The brain of the math teacher is now kept at the bottom of a tank filled with liquid nitrogen. Once a heavy lid is removed, you can see the shape of a metal container hanging in nitrogen vapor.
The caring grandson will have to cough up $500 a year for storing his grandmother’s brain in Alabyshevo. It is a temporary fee that will be canceled after the company starts drawing more customers, according to Danila Medvedev. He says KrioRus will store the brain of Lydia Fedorenko at no charge since she is the company’s first customer.
“I believe new technologies will be available after 2030,” says Medvedev. “Using those new technologies, scientists will be able to bring back to life entire humans or their brain only. A reviving technique will be widely affordable by 2050. Now I wouldn’t like to guess how much it will cost in the future. But I do believe that Lydia Fedorenko will be one of the first customers to be revived, and her relatives will pay nothing for her revival. As far as I know, the lady is the oldest person kept in a cryonic storage at the moment,” says Medvedev.

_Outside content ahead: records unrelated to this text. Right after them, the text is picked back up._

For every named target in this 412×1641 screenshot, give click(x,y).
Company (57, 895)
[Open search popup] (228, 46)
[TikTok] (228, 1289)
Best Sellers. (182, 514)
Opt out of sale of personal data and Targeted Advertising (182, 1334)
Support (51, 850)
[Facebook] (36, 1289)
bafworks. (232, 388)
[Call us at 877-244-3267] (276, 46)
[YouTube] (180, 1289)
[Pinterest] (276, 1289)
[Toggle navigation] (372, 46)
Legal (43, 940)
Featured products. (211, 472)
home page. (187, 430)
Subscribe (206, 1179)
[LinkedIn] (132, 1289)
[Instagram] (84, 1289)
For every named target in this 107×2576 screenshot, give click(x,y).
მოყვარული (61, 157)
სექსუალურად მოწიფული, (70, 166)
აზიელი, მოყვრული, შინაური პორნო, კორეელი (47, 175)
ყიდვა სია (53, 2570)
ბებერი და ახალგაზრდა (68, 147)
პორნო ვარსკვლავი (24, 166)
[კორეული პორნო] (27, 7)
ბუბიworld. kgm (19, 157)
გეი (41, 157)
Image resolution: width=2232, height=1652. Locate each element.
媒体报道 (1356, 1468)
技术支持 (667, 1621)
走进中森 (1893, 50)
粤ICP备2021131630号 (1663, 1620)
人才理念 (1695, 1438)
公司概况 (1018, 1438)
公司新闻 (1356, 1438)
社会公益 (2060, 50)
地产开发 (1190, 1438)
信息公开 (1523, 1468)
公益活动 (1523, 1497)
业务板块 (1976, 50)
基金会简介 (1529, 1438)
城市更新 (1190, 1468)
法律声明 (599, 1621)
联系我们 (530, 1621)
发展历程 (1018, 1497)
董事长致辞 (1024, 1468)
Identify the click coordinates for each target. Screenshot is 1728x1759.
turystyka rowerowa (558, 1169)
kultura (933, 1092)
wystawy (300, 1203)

Fedorenko will soon become the oldest person of the planet Earth. Her revival will be a good PR move.
KrioRus (Moscow) currently charges the following fees for services rendered:
- Preparatory work and freezing of a brain: $9,000
- Annual storage fee: $500
- Preparatory work and freezing of a whole body, including transportation to the Institute of Cryonics ( United States ): $45,000
- Freezing and storing of small-sized pets: charges to be agreed.